St. Philip’s very own Jane Eppinga has written a fascinating biography of Henry Ossian Flipper, West Point’s first black graduate. The grandson of slaves, Flipper was not the only black student at West Point in 1867, but he was the first graduate, who, as Eppinga correctly claims, “would assault the color barrier and march into the annals of history” (p 20). Jane summarizes the biography with these words, “Flipper’s life, marked by peaks of spectacular success and high adventure, was often blemished by failure and rejection. However, his many careers have left a profound impact on both the nation’s western frontier and military” (p 2).
Besides Flipper’s story, and it is an epic one, this biography is wonderful social history. Slavery conditions during Flipper’s parents’ and grandparents’ lives; discrimination and rejection at West Point; Army garrison life in the west, where Flipper was, it seems, unjustly charged with embezzlement. Jane explores this story in depth. Flipper was retired dishonorably through a military court martial in which, with Flipper having little or no room for a defense, the prosecution had all the cards. However, his engineering skills gave him a life in the west, doing surveying work in Mexico, Arizona, and West Texas. He was bilingual and got mixed up in the Mexican Revolution. But he also formed a company with six former Confederate soldiers in the southwest. He had a long history living in Nogales doing all sorts of activities. He worked in Washington and Venezuela. Many times he tried to clear his name from his dishonorable discharge and finally achieved this late in life. What makes this book especially interesting is that it is also a history of the late slavery days, the difficulties and conflict during Reconstruction, and maybe above all the settling and unsettling of the southwest in the late 19th Century.
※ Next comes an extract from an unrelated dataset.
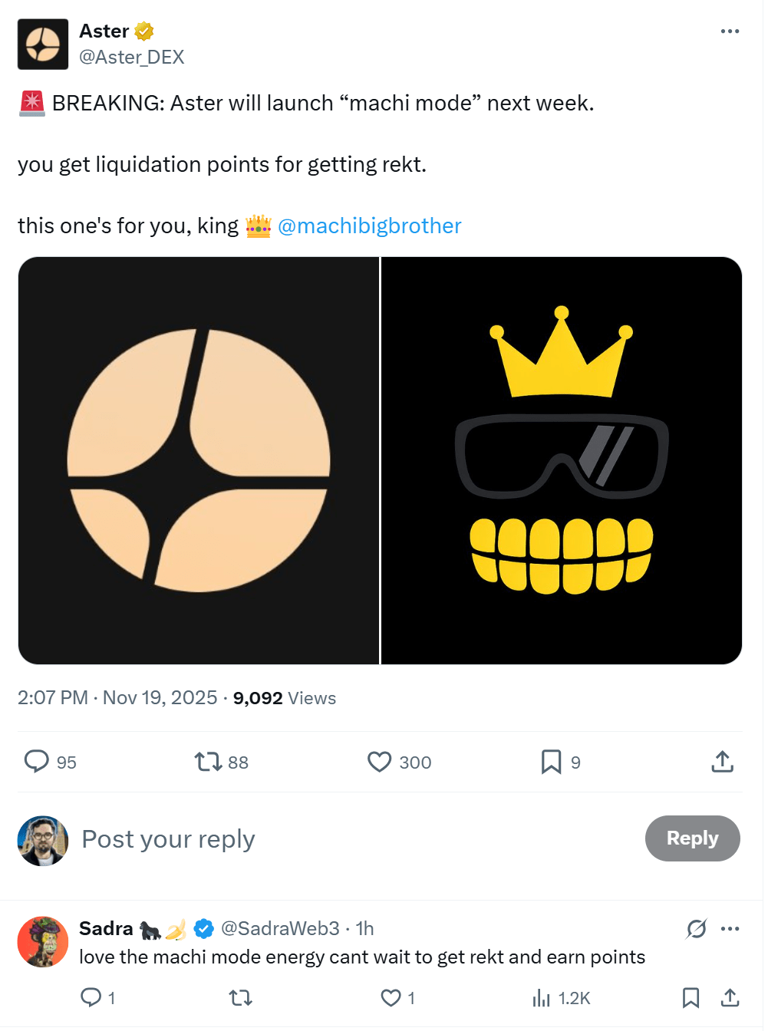Open the crown and gold teeth image
The image size is (768, 1031).
click(561, 460)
Many specific anecdotes and stories make this biography come alive. What comes through in the end was a picture of Flipper as a dignified, bright, adventuresome person who withstood time after time engagements of discrimination, which he faced without hate or rancor; with pride in himself, his heritage, and his own personal capacities. A noble man indeed. A fine read. Thank you, Jane.
The Rev. Paul Buckwalter
Paul Buckwalter writes reviews of books you can find in the Renouf/Nelson Library.